SUPPLIED MATERIAL START
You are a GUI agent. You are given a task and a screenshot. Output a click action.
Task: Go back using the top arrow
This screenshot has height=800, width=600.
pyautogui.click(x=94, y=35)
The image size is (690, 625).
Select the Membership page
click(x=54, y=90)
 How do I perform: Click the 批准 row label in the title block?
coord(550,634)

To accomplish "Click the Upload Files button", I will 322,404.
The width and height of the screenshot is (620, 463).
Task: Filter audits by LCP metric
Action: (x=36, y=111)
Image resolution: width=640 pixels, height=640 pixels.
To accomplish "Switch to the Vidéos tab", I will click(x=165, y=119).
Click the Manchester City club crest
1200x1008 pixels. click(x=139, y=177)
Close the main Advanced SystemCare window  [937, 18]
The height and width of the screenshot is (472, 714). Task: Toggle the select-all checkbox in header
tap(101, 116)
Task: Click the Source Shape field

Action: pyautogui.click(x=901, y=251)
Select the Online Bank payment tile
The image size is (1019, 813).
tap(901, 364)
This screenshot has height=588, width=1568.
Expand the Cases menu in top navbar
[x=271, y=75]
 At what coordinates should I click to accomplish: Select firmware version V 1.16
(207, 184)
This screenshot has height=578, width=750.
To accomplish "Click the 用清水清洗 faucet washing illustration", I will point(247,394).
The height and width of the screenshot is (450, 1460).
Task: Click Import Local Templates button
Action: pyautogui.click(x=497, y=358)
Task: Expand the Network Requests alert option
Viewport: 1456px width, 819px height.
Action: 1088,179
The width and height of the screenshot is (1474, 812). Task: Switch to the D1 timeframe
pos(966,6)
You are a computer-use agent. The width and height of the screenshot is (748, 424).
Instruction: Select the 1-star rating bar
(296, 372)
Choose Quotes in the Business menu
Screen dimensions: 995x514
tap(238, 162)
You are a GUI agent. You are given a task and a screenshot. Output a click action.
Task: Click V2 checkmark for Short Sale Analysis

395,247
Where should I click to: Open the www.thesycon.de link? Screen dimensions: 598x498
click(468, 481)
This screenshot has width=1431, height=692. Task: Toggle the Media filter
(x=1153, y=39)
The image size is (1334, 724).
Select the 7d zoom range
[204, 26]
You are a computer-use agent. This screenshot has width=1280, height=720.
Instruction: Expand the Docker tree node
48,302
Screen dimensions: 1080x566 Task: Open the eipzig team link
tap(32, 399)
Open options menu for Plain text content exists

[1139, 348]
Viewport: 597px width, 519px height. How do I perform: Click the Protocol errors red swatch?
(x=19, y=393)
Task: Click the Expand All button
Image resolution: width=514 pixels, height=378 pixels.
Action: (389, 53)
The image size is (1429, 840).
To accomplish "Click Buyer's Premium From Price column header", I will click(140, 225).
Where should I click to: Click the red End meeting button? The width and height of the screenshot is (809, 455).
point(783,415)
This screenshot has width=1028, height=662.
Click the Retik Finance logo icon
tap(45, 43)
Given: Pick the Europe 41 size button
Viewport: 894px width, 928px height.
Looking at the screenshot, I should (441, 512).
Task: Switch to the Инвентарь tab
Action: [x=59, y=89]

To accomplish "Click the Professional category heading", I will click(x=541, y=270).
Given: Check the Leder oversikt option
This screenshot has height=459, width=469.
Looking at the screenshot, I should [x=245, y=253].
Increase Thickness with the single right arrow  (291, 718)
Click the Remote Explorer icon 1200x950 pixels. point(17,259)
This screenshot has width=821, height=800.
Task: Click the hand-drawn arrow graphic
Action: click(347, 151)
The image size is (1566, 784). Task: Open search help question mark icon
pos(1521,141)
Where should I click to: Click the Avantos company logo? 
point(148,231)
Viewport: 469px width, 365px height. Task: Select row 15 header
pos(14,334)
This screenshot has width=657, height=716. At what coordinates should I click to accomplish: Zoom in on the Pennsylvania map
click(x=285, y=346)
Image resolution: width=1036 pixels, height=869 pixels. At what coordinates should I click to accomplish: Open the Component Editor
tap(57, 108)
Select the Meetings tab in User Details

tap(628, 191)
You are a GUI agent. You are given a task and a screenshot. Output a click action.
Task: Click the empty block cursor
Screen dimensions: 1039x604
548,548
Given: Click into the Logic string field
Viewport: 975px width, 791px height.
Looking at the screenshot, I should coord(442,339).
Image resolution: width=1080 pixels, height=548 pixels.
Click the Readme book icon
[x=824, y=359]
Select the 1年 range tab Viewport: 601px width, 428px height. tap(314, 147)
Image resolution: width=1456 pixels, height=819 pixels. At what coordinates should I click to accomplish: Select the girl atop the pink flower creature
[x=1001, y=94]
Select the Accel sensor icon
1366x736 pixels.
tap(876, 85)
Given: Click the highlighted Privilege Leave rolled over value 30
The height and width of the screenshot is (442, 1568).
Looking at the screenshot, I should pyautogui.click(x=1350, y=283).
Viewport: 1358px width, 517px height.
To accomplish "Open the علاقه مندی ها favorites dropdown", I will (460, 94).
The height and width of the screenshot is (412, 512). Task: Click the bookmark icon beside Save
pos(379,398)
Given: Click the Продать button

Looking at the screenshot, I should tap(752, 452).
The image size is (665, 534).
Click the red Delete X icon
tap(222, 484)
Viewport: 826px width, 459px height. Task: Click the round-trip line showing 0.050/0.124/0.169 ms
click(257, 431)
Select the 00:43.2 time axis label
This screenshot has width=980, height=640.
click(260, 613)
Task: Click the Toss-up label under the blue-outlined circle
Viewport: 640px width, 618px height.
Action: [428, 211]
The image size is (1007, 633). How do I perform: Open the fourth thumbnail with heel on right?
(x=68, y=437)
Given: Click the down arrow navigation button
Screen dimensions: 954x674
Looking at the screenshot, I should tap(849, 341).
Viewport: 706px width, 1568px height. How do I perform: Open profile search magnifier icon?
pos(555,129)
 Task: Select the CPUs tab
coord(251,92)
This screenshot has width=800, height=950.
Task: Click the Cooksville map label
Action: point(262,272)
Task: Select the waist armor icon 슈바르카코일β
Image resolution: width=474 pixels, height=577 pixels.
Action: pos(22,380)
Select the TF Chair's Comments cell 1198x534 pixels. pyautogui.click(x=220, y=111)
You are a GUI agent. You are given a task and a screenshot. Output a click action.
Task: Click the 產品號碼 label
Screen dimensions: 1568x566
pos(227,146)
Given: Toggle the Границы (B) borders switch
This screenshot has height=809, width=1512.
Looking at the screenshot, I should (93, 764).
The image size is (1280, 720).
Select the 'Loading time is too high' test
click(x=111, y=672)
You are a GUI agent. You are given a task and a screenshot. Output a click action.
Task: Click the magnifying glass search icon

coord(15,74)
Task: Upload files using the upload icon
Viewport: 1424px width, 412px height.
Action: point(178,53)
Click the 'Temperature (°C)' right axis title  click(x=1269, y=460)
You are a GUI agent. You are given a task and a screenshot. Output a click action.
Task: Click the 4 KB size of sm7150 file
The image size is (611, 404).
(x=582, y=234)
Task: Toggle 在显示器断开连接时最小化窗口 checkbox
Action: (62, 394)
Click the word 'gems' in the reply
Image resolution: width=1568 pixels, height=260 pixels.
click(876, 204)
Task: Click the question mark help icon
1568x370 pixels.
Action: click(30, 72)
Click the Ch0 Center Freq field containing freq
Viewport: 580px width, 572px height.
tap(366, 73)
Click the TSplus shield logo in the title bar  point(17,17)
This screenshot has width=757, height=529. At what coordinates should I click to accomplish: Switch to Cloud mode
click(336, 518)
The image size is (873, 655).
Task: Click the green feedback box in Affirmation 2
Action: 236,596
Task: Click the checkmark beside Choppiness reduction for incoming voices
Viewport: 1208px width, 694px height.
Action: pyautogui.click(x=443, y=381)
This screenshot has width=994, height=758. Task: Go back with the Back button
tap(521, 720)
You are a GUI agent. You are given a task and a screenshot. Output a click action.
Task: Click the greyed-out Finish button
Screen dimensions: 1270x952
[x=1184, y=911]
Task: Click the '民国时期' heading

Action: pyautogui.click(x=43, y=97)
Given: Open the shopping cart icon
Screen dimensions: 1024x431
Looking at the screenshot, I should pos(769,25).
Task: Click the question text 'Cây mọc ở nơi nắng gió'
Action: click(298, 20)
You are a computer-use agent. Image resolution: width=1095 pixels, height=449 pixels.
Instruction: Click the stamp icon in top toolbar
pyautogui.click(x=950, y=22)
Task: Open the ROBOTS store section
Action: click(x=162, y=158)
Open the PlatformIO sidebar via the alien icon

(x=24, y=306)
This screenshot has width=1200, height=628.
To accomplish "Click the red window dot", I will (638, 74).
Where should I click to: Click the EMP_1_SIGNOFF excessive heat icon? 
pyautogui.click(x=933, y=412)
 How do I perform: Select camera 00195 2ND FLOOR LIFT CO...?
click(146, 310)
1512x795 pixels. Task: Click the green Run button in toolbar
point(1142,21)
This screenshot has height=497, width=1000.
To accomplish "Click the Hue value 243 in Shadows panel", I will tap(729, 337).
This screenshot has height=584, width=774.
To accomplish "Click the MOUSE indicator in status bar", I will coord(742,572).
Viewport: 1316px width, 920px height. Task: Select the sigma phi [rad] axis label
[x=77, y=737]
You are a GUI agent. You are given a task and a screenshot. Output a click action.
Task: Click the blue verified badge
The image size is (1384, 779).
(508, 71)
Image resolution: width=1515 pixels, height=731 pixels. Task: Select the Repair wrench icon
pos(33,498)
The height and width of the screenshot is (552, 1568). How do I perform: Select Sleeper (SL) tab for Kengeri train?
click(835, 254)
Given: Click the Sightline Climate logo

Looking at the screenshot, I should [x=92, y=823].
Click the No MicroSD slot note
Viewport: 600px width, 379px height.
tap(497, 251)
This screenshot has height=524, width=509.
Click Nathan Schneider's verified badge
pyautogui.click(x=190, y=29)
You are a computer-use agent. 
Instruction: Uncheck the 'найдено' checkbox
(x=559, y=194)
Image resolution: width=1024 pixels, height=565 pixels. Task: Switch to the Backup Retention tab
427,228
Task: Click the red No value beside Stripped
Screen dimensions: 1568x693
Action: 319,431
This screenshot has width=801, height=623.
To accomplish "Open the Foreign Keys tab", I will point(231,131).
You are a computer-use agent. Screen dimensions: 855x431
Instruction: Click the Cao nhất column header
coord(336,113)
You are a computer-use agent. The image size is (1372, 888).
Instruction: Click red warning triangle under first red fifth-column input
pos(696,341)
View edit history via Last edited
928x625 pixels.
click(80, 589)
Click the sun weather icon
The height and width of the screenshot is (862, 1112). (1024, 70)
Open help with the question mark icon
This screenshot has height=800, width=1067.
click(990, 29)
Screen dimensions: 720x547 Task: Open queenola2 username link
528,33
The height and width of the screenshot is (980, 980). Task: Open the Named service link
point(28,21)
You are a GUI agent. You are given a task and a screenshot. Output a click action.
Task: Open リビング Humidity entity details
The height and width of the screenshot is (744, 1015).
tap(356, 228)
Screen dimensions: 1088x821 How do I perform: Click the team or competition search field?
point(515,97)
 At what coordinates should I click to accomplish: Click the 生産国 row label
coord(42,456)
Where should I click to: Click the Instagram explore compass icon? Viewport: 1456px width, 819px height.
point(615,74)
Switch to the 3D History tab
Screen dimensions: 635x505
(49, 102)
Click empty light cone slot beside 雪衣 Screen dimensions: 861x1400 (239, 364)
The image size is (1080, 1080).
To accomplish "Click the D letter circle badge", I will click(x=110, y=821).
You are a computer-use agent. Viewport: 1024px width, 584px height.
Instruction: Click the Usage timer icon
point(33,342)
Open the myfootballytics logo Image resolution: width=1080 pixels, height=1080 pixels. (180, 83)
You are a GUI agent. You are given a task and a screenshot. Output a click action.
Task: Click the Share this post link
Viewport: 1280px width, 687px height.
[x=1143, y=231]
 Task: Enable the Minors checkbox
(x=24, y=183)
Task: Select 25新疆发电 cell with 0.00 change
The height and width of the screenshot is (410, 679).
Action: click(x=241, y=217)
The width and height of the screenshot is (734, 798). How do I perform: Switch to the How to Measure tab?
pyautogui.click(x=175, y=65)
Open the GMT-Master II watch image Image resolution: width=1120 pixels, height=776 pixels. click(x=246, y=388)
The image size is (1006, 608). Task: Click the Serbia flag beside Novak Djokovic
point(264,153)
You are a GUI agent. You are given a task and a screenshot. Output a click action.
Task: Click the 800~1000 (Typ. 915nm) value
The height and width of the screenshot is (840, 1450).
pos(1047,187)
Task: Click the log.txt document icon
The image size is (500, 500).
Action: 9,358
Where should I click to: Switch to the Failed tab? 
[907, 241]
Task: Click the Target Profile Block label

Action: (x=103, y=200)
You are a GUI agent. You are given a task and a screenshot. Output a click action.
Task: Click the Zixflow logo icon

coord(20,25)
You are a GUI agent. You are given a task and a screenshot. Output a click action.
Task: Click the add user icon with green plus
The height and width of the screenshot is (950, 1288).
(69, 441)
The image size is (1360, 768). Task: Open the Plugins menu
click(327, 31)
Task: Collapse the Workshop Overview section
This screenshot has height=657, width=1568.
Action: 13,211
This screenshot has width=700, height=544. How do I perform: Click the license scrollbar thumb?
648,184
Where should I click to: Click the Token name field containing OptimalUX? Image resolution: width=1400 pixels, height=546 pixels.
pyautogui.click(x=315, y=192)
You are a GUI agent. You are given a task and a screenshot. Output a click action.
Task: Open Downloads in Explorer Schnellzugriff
SUPPLIED MATERIAL END
Could you show every line of the listing that holds the string "window"?

**REPLY TO THE EXERCISE:**
Close the main Advanced SystemCare window  [937, 18]
To accomplish "Click the red window dot", I will (638, 74).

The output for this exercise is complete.